* [SET TASK 1]: According to the financial report excerpt, what was the approximate purchase price of Ex-Cell Home Fashions, Inc.?
* [SET TASK 2]: Quote the financial report excerpt between "On February 25, 1999, the" and "other personnel costs.", inclusive.
* [SET TASK 3]: Decide whether each statement agrees with the financial report excerpt, answering yes or no and quoting the words that settle it: (a) The Company owned its Tennessee facility. (b) The Tarboro facilities were damaged by the flooding. (c) Affected employees kept receiving pay during the shutdown.

* [PROVIDED TEXT]:

On February 12, 1999, the Company acquired all the outstanding shares of capital
stock of Ex-Cell Home Fashions, Inc. ("Ex-Cell") in a single transaction for
approximately $43.4 million, subject to post-closing adjustments. In addition,
approximately $6.9 million of debt of Ex-Cell was extinguished in connection
therewith. Ex-Cell is engaged in the design, manufacture, importation and
distribution of textile home furnishings, principally shower curtains, table
linens, and decorative pillows. As a result of these acquisitions, the Company
believes it has transformed itself from a specialty textile manufacturer focused
on profitable niche segments to a diversified manufacturer and distributor of
consumer goods, with the majority of its revenues derived from the home textile
market.
On February 25, 1999, the Company's Board of Directors approved a plan to
consolidate its manufacturing operations of the Fabric Division into its
facilities located in North Carolina and Canada. In connection with this
activity, the Company discontinued all operations at its leased Tennessee
facility and terminated substantially all of the associates at that facility.
During the first quarter of fiscal 1999, the Company recorded a restructuring
charge totaling $13.1 million to cover the estimated costs associated with the
closing of that facility including the cost of operating leases, the write-off
of the related goodwill, the write-down of machinery and equipment to fair
market value and severance and other personnel costs.
19
<PAGE>
During September 1999, the Company's two Tarboro, North Carolina facilities were
temporarily shut down as a result of the extensive flooding caused by Hurricane
Floyd. While the facilities did not sustain damage, the shortage of
utilities and the dramatic impact to the local workforce resulted in work
stoppage and a delay in shipments for approximately ten days. The Company
continued to pay its affected employees during the shutdown.
Management estimates that the third quarter's net sales in the Decorative Home
Furnishings and Fabric segments were negatively impacted by approximately $3.0
million and $2.3 million, respectively. The negative impact to the Company's
operating performance has resulted in certain covenant violations under the
Company's senior credit facility. The Company is in the process of submitting a
claim with its insurance providers but did not record any anticipated receipts
as of October 2, 1999. See "Liquidity and Capital Resources" below.
RESULTS OF OPERATIONS
Net sales for the quarter ended October 2, 1999, increased to $86.0 million or
90.5 % compared to $45.1 million during the comparable quarter in the prior
year. The increase in net sales occurred in the Decorative Home Furnishings
segment which increased from $15.1 million in the third quarter of 1998 to $63.8
million in 1999. The increase in net sales is attributable to the acquisitions
of APE and Ex-Cell which generated combined sales of $50.7 million during the
third quarter of 1999. These increases in sales of home furnishing items were
slightly offset by a decline in sales of the Fabric Division to $22.8 million
from $30.0 million. This decrease was due to continued softness in the product
category as a result of unseasonably warm weather and the continued influx of
low priced apparel products, mainly from Asia.

* [DATA PROVIDED]:
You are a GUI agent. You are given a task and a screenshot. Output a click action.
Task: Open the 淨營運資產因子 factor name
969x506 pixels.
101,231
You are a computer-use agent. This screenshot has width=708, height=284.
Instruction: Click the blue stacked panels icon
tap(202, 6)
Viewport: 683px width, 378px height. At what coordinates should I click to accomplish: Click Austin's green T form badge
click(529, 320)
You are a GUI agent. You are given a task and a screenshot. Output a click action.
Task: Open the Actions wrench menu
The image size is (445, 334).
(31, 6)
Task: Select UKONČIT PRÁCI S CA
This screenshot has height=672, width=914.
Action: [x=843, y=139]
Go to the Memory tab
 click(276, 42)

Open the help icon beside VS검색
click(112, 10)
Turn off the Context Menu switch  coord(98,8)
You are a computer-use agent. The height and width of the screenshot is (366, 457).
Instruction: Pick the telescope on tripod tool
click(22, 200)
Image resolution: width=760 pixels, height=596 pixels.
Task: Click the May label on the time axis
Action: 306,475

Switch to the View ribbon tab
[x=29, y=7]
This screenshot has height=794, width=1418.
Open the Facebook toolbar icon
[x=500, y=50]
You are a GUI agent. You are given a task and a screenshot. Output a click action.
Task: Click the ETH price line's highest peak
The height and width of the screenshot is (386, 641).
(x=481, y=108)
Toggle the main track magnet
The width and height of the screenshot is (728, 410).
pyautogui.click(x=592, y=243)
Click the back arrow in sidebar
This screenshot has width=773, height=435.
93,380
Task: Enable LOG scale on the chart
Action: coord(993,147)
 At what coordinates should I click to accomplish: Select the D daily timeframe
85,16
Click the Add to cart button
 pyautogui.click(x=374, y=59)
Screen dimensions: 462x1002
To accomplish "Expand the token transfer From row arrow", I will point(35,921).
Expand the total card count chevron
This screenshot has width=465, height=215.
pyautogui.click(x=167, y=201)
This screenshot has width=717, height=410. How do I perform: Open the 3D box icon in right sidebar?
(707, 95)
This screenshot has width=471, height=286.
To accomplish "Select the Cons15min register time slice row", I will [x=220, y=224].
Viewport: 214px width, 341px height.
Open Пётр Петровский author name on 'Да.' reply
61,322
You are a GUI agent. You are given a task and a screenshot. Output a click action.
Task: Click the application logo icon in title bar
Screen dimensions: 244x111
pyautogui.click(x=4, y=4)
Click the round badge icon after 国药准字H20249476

* [COMPLETE OUTPUT 1]: Approximately $43.4 million, subject to post-closing adjustments.

* [COMPLETE OUTPUT 2]:
On February 25, 1999, the Company's Board of Directors approved a plan to
consolidate its manufacturing operations of the Fabric Division into its
facilities located in North Carolina and Canada. In connection with this
activity, the Company discontinued all operations at its leased Tennessee
facility and terminated substantially all of the associates at that facility.
During the first quarter of fiscal 1999, the Company recorded a restructuring
charge totaling $13.1 million to cover the estimated costs associated with the
closing of that facility including the cost of operating leases, the write-off
of the related goodwill, the write-down of machinery and equipment to fair
market value and severance and other personnel costs.

* [COMPLETE OUTPUT 3]:
(a) No: "its leased Tennessee facility"
(b) No: "the facilities did not sustain damage"
(c) Yes: "The Company continued to pay its affected employees during the shutdown."